Three years ago, a major story broke in Canada that seemed to confirm every left-wing prejudice against Christians imaginable: A mass grave containing the remains of indigenous children was supposedly discovered on the grounds of what had once been a government boarding school run by the Catholic Church.
It turns out the whole thing was a hoax, a modern-day blood libel against Christians that ended with at least 85 Catholic churches across Canada destroyed by arson, vandalized, or desecrated. Canadian political and civil society leaders cheered on this destruction — and then doled out hundreds of millions of dollars to investigate the mass graves and create a “support fund” for indigenous people.
To this day, no human remains have been recovered at the site of the alleged mass grave, despite nearly $8 million spent looking for them.
You won’t hear the corporate press report on this story now, but in the summer of 2021, it was everywhere. And no wonder, it had all the elements of a just-so story. The mere historical existence of these former boarding schools, which operated from the 1860s to the 1990s, remains a source of outrage among liberal Canadians. The residential school system, as it was called, often separated indigenous Canadian children from their families and communities, forcing them to attend chronically underfunded government schools, the purpose of which was to assimilate and acculturate indigenous Canadians into European Canadian society.
The history here was bad enough — a racist outrage, as far as Canadian liberals were concerned. But then came news of the mass graves. The Catholic priests and nuns who ran the Kamloops Indian Residential School in British Columbia had, it seemed, callously discarded the corpses of hundreds of dead schoolchildren in mass graves on the school grounds. Or so said the Tk’emlúps te Secwépemc First Nation, which claimed that ground-penetrating radar had revealed the remains near the site of the former school.
In a healthy society, an explosive claim of this sort would have been subject to at least some critical scrutiny. But Canada, like the U.S., is not a healthy society. Major outlets like CNN, NPR, and the Canadian Broadcasting Corporation simply regurgitated the claim as a verified fact, couching their coverage in the most hyperbolic terms possible. CNN called it an “unthinkable” discovery. The Washington Post declared the story had “dragged the horror of Canada’s mistreatment of Indigenous people back into the spotlight.”
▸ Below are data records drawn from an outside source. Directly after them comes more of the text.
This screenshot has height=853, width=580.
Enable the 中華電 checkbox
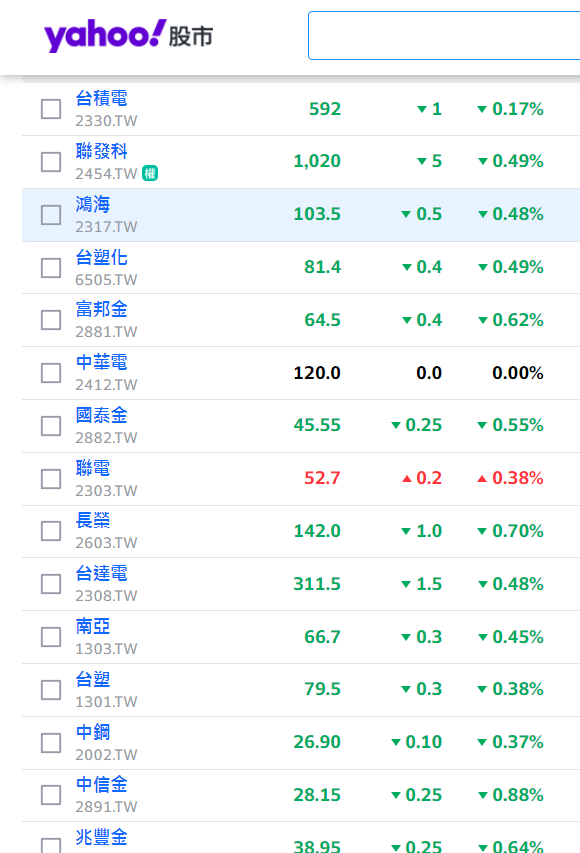pos(51,373)
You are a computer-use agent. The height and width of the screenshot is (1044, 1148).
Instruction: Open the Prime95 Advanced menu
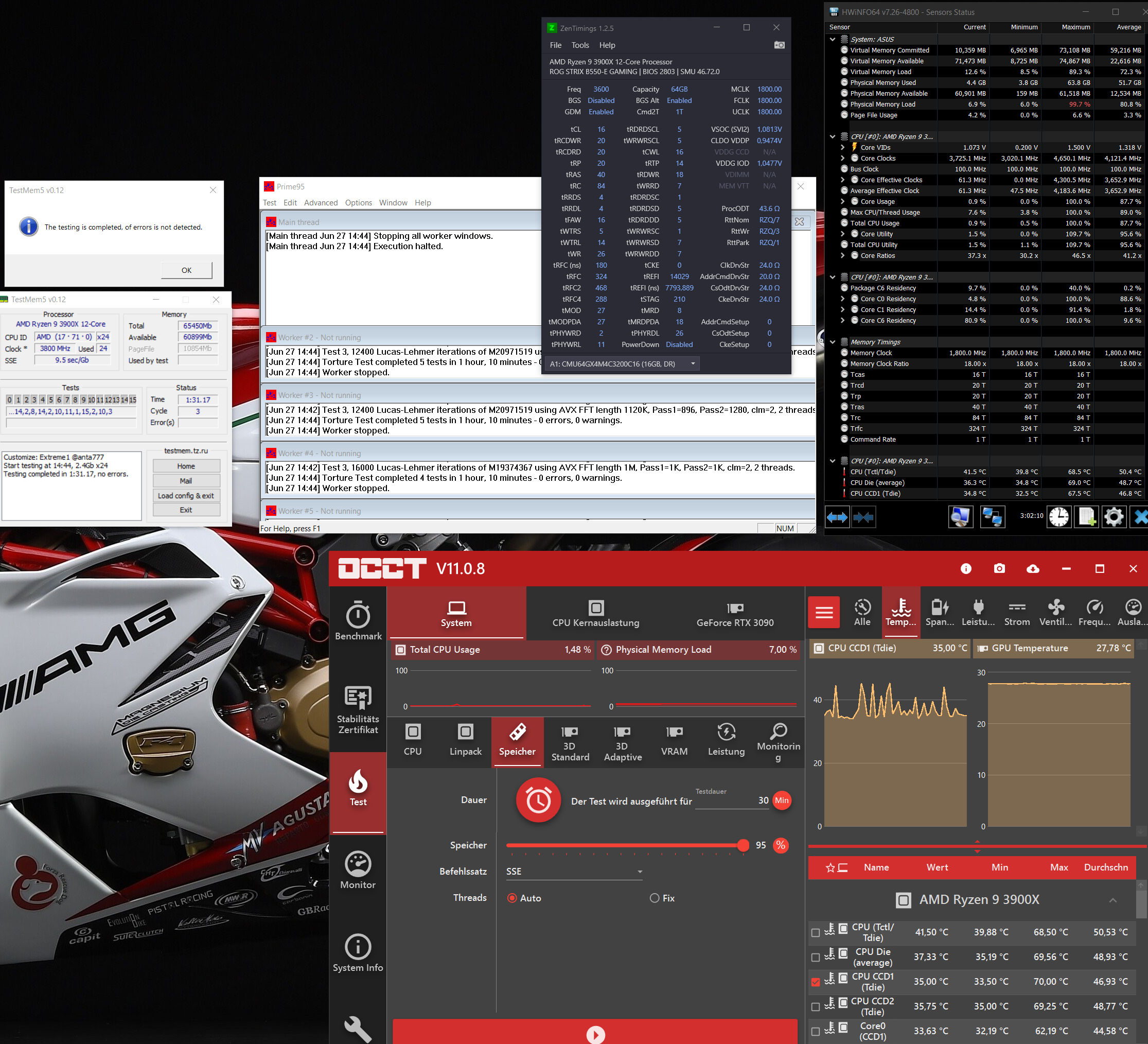click(x=321, y=203)
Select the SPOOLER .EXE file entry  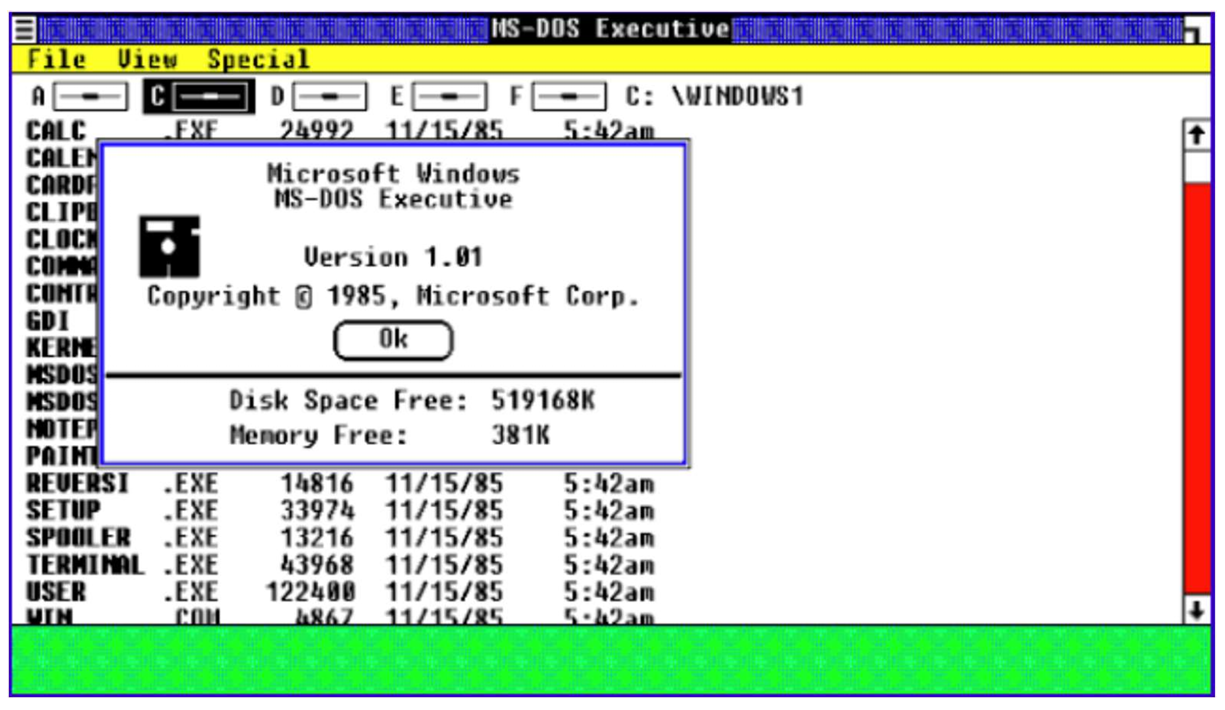pyautogui.click(x=78, y=538)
Canadian politicians followed suit. Prime Minister Justin Trudeau ordered flags to be lowered to half-mast and demanded Pope Francis come to Canada and apologize (which he did, a year later). Trudeau said the discovery “is a painful reminder of that dark and shameful chapter of our country’s history.” British Columbia Premier John Horgan said he was “horrified and heartbroken.” The Office of the United Nations High Commissioner for Human Rights said it was “a large scale human rights violation,” and called on Canada and the Vatican to investigate.
Canadian tribal leaders went further, saying the purported discovery was evidence of “mass murder of indigenous people,” and an “attempted genocide.” They compared the priests and nuns who ran these schools to Nazis.